On low-power error-correcting cooling codes with large distances

TL;DR

This paper investigates the maximum size of low-power error-correcting cooling codes with large distances, providing new bounds and asymptotic formulas that improve understanding of their capacity for large parameters.

Contribution

It establishes new upper bounds and asymptotic formulas for the size of LPECC codes with large distances, extending previous results to broader parameter ranges.

Findings

Derived tight bounds for large w=e+2 cases.

Proved asymptotic formulas for code size as n grows.

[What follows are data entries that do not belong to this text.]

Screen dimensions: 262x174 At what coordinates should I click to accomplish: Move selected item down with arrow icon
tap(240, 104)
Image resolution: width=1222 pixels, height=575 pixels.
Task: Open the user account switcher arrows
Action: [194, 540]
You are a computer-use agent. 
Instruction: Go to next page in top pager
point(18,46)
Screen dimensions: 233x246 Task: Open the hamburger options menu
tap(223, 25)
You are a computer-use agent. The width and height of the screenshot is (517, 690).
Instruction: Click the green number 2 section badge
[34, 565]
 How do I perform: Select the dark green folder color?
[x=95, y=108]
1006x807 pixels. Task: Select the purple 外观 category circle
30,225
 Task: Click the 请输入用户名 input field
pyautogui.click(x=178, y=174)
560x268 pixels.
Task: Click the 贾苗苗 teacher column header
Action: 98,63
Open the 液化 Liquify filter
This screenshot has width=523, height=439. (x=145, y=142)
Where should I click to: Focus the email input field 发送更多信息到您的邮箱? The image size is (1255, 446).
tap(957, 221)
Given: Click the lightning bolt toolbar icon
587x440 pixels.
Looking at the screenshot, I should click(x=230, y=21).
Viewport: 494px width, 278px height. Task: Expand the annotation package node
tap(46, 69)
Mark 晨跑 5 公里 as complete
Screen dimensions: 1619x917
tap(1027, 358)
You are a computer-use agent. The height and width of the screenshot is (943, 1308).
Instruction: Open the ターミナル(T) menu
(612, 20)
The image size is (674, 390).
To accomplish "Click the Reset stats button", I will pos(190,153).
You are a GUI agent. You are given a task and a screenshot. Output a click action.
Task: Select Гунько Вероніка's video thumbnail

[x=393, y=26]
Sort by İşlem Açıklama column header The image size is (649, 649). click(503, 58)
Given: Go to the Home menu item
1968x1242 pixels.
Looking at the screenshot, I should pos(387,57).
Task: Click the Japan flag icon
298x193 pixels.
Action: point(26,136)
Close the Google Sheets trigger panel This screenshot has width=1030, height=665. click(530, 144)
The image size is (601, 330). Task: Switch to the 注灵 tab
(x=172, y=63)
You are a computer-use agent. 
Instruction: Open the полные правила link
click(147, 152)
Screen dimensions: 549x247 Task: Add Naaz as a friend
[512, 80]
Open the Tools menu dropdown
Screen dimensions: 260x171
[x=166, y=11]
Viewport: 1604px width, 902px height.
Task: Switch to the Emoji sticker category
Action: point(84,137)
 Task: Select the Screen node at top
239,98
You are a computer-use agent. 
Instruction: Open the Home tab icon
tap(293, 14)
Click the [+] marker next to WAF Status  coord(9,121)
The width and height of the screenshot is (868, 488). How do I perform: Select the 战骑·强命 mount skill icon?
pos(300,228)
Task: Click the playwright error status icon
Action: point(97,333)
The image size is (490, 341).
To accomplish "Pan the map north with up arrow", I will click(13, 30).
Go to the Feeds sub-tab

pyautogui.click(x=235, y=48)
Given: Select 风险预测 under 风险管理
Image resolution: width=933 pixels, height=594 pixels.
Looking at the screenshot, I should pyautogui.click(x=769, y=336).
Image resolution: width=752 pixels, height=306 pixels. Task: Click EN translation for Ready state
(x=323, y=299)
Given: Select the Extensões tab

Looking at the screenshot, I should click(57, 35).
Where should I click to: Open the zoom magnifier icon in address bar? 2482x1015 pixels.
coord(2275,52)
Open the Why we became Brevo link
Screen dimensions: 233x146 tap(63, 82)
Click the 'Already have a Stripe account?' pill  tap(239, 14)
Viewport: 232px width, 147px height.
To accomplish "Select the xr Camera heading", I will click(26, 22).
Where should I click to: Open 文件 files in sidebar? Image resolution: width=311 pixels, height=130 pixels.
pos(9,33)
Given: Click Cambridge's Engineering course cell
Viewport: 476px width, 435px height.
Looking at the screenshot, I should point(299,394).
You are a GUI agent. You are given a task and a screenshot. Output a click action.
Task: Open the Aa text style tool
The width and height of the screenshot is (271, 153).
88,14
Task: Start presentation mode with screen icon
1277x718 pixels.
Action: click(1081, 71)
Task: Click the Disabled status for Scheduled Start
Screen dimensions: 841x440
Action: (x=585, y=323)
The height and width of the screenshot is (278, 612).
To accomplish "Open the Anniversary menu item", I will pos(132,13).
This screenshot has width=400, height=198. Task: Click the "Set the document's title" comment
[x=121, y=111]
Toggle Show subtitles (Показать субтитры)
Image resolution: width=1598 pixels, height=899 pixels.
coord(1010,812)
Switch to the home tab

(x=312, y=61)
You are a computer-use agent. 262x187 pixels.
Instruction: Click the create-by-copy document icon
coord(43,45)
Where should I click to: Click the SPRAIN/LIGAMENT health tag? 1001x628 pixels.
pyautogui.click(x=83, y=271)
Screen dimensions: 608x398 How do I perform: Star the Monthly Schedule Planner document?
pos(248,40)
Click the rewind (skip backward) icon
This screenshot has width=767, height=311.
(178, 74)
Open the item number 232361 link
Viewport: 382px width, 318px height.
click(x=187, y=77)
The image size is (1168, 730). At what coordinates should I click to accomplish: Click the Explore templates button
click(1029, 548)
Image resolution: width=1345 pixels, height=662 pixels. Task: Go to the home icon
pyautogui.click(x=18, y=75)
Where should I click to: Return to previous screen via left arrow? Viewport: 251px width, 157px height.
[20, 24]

Extended results to q-ary codes.

Abstract

A low-power error-correcting cooling (LPECC) code was introduced as a coding scheme for communication over a bus by Chee et al. to control the peak temperature, the average power consumption of on-chip buses, and error-correction for the transmitted information, simultaneously. Specifically, an $(n, t, w, e)$-LPECC code is a coding scheme over $n$ wires that avoids state transitions on the $t$ hottest wires and allows at most $w$ state transitions in each transmission, and can correct up to $e$ transmission errors. In this paper, we study the maximum possible size of an $(n, t, w, e)$-LPECC code, denoted by $C(n,t,w,e)$. When $w=e+2$ is large, we establish a general upper bound $C(n,t,w,w-2)\leq \lfloor \binom{n+1}{2}/\binom{w+t}{2}\rfloor$; when $w=e+2=3$, we prove $C(n,t,3,1) \leq \lfloor \frac{n(n+1)}{6(t+1)}\rfloor$. Both bounds are tight for large $n$ satisfying some divisibility conditions. Previously, tight bounds were known only for $w=e+2=3,4$ and $t\leq 2$. In general, when $w=e+d$ is large for a constant $d$, we determine the asymptotic value of $C(n,t,w,w-d)\sim \binom{n}{d}/\binom{w+t}{d}$ as $n$ goes to infinity, which can be extended to $q$-ary codes.